Diego Braga Norte  20 DE OUTUBRO DE 2018 – Revista Ensino Superior

De todas as competências socioemocionais trabalhadas no ensino superior, a liderança é certamente a mais incensada. Muitos cursos de graduação e pós dedicam horas ao seu desenvolvimento, pois seus coordenadores acreditam que, ao despertar o espírito de liderança em seus alunos, estarão desenvolvendo também a capacidade de resolver problemas, de se comunicar, de trabalhar em equipe, entre tantas outras características valorizadas pelo mercado.

Porém, enquanto alguns são líderes natos, outros só conseguem desenvolver parcialmente tal capacidade. Há ainda aqueles que não desejam ou mesmo não têm o perfil de um líder, dentre as muitas nuances nessa zona cinzenta que envolve a personalidade e os anseios humanos.

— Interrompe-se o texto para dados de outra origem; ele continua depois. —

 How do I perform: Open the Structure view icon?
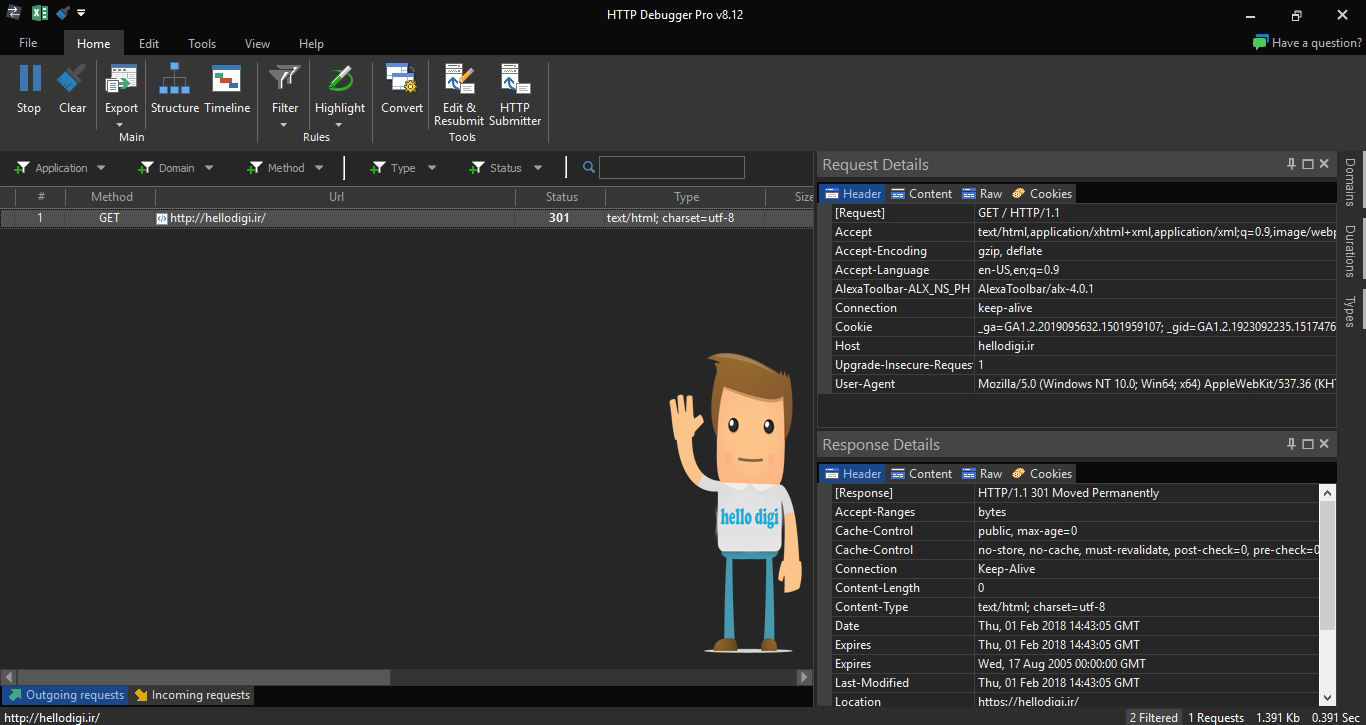(x=174, y=80)
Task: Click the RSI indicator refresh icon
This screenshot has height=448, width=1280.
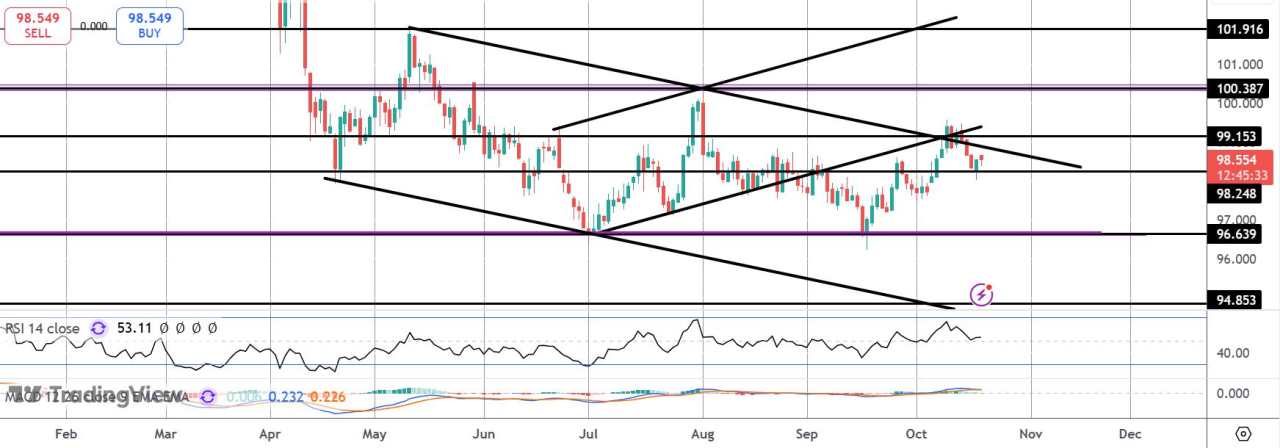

“Esse papo que todo mundo pode ser líder é uma falácia. E excesso de líderes não funciona. Tribo com dois caciques não existe”, indica Victor de La Paz, supervisor do laboratório de recursos humanos da ESPM. Fato posto, estariam as IES falhando ao se dedicarem com tanto afinco à formação de líderes? A resposta é sim e não.

Sim, se elas pretenderem ensinar apenas um tipo de liderança para diferentes perfis. E não, quando ensinam o autoconhecimento e valorizam os pontos fortes de cada indivíduo, num ensino mais integral e inteligente.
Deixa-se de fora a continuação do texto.